What you have to do: There are pictures in the records below; leave them out and set down exactly the lines from the one holding "Where should I" through the one holding "Task: Cancel the dialog via キャンセル".

***

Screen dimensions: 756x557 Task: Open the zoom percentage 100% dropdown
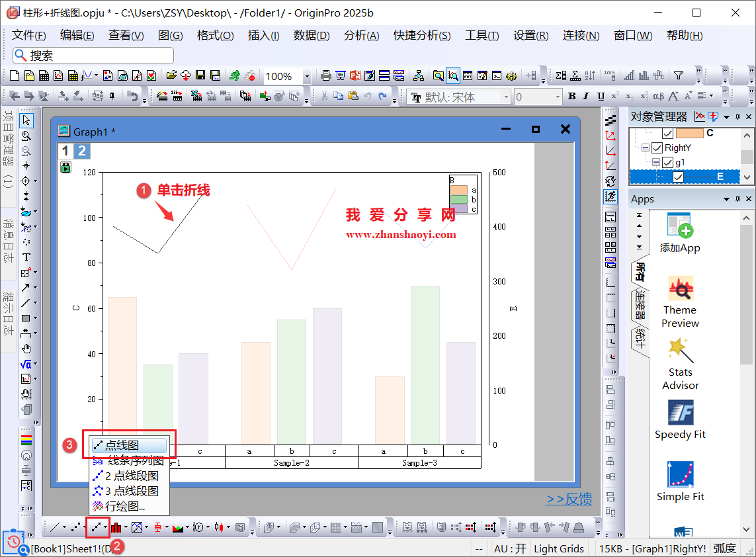tap(306, 77)
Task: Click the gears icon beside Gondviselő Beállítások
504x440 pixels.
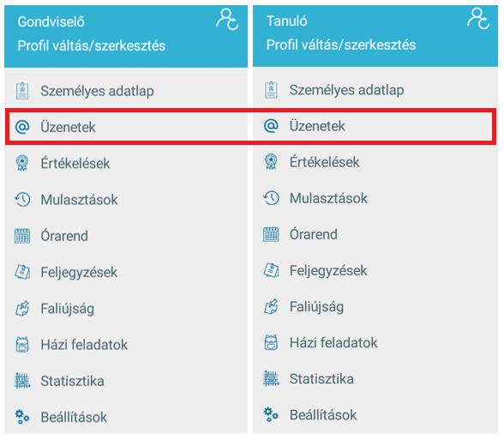Action: (x=22, y=417)
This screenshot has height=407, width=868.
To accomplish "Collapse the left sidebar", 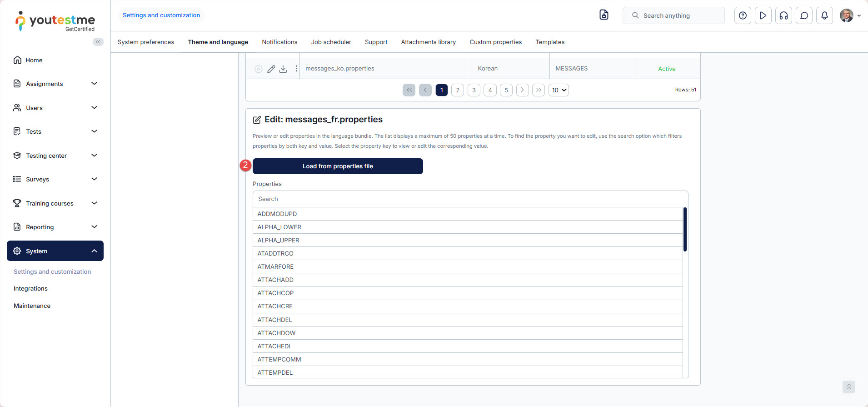I will [x=98, y=42].
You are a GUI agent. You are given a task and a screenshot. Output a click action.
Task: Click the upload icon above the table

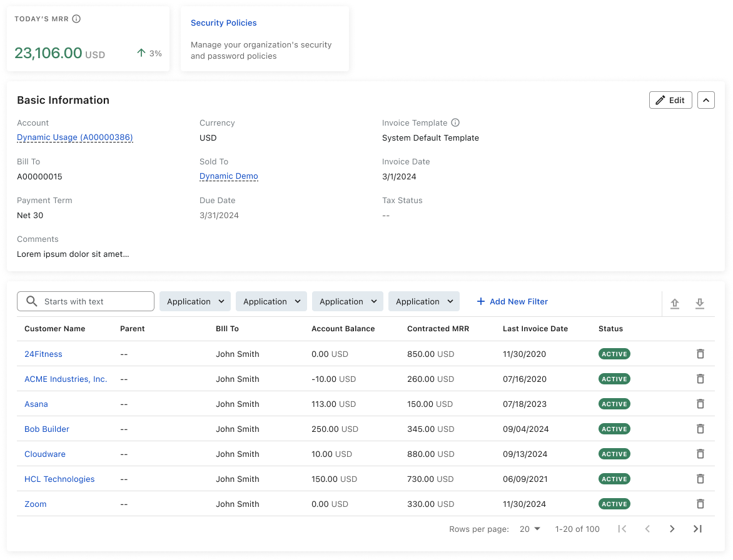coord(675,304)

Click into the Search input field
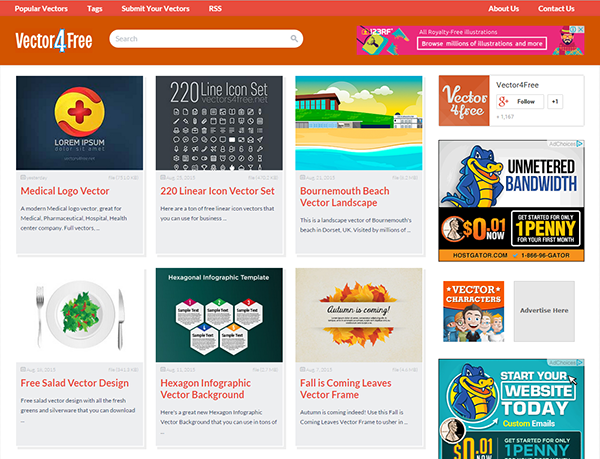[x=206, y=39]
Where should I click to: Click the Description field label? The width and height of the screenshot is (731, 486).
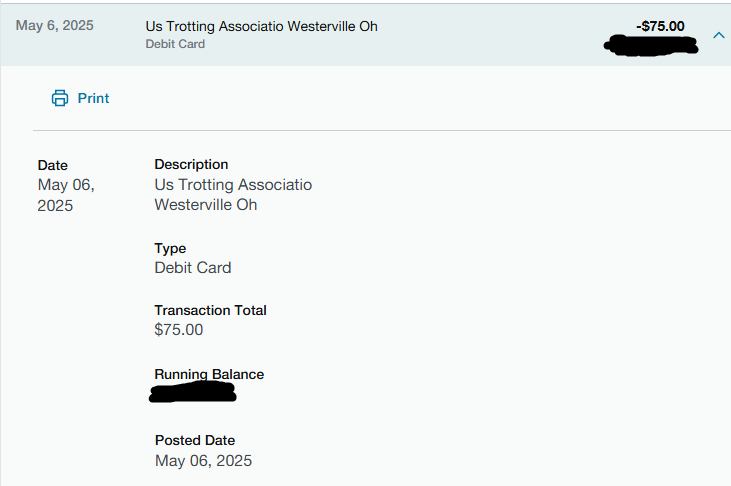[x=191, y=164]
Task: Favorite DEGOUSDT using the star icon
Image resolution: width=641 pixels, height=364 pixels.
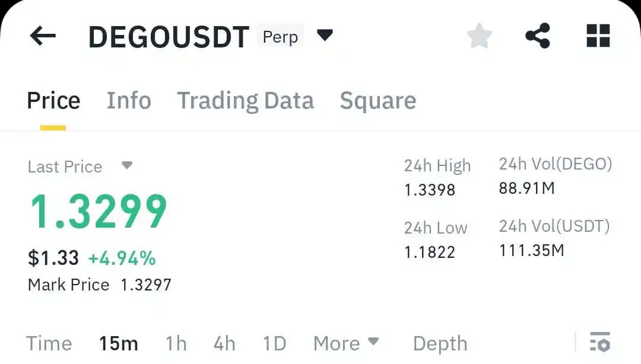Action: click(x=479, y=36)
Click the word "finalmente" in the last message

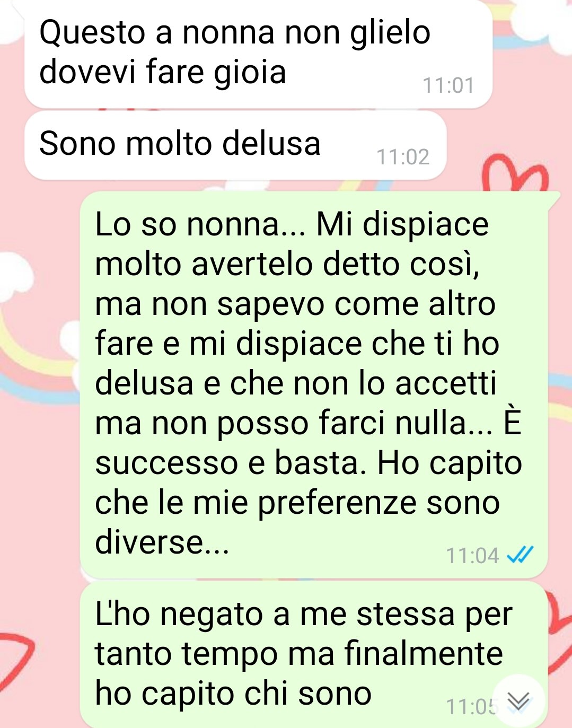click(x=424, y=653)
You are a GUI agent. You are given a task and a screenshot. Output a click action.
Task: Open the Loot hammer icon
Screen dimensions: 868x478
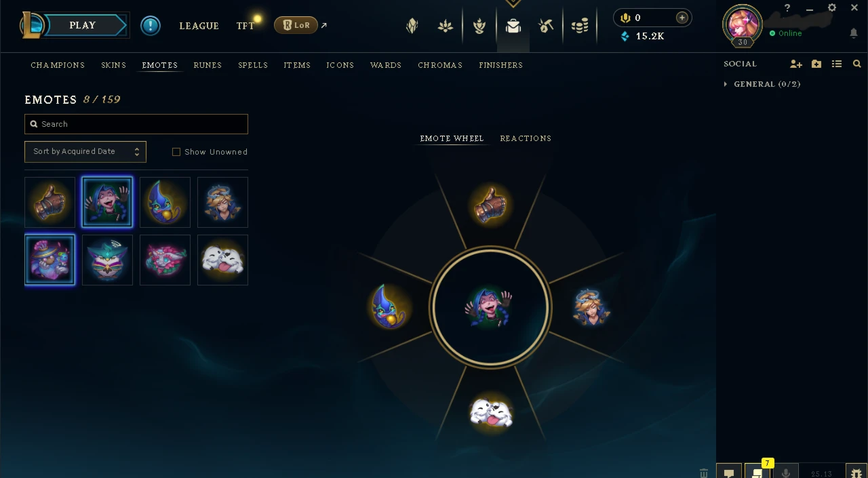tap(546, 26)
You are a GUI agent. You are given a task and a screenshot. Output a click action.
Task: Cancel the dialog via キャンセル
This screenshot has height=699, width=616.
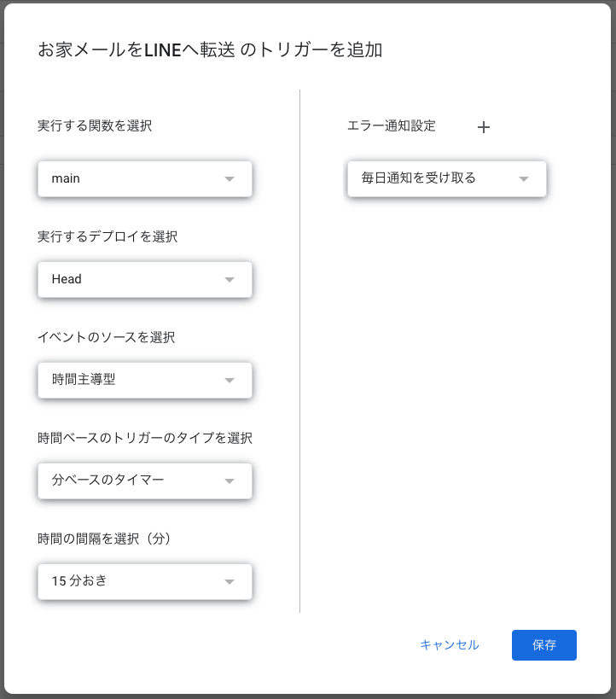click(x=450, y=645)
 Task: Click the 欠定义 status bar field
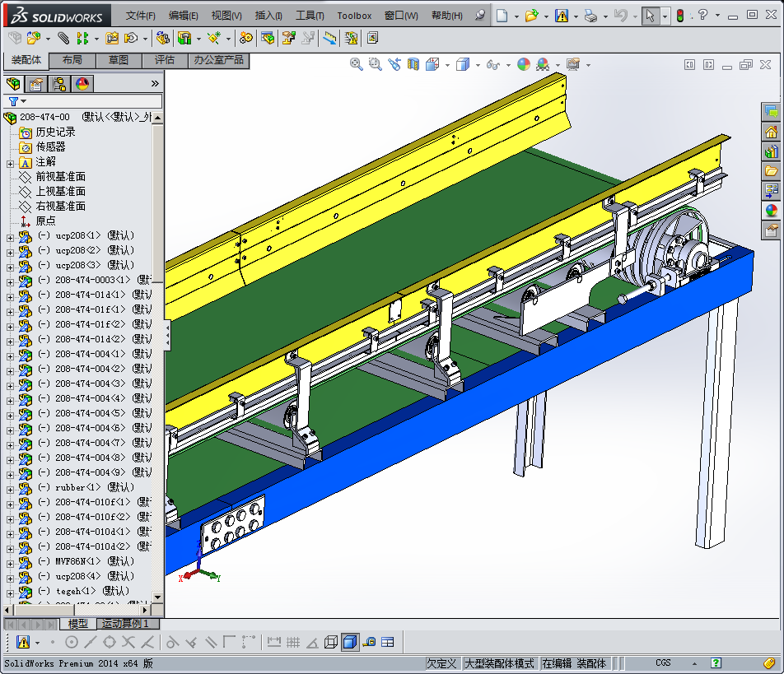pyautogui.click(x=441, y=663)
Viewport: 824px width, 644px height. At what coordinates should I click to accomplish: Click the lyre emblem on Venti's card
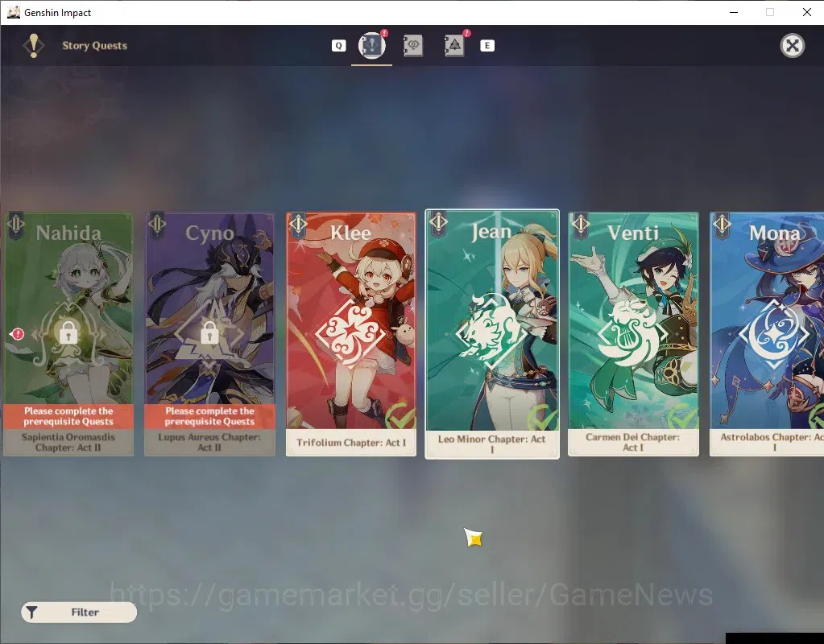[632, 333]
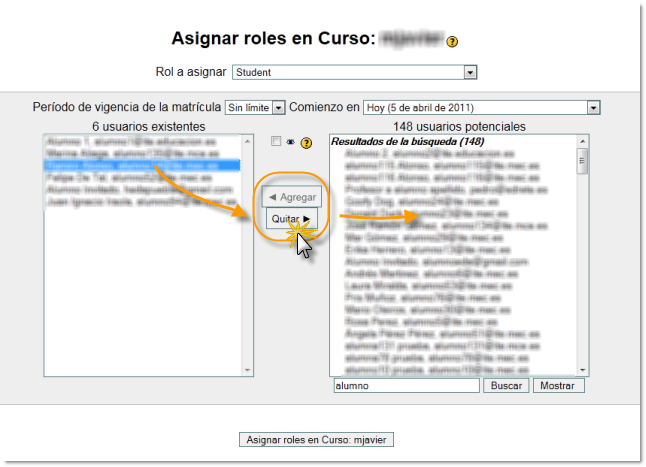Viewport: 646px width, 467px height.
Task: Click the Quitar button
Action: 292,218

***

Output of the exercise:
Where should I click to: Click the Description field label? The width and height of the screenshot is (731, 486).
[x=191, y=164]
Task: Favorite DEGOUSDT using the star icon
Image resolution: width=641 pixels, height=364 pixels.
Action: click(x=479, y=36)
Click the word "finalmente" in the last message

click(x=424, y=653)
You are a GUI agent. You are given a task and a screenshot. Output a click action.
Task: Open the Loot hammer icon
Screen dimensions: 868x478
tap(546, 26)
You are a GUI agent. You are given a task and a screenshot. Output a click action.
Task: Cancel the dialog via キャンセル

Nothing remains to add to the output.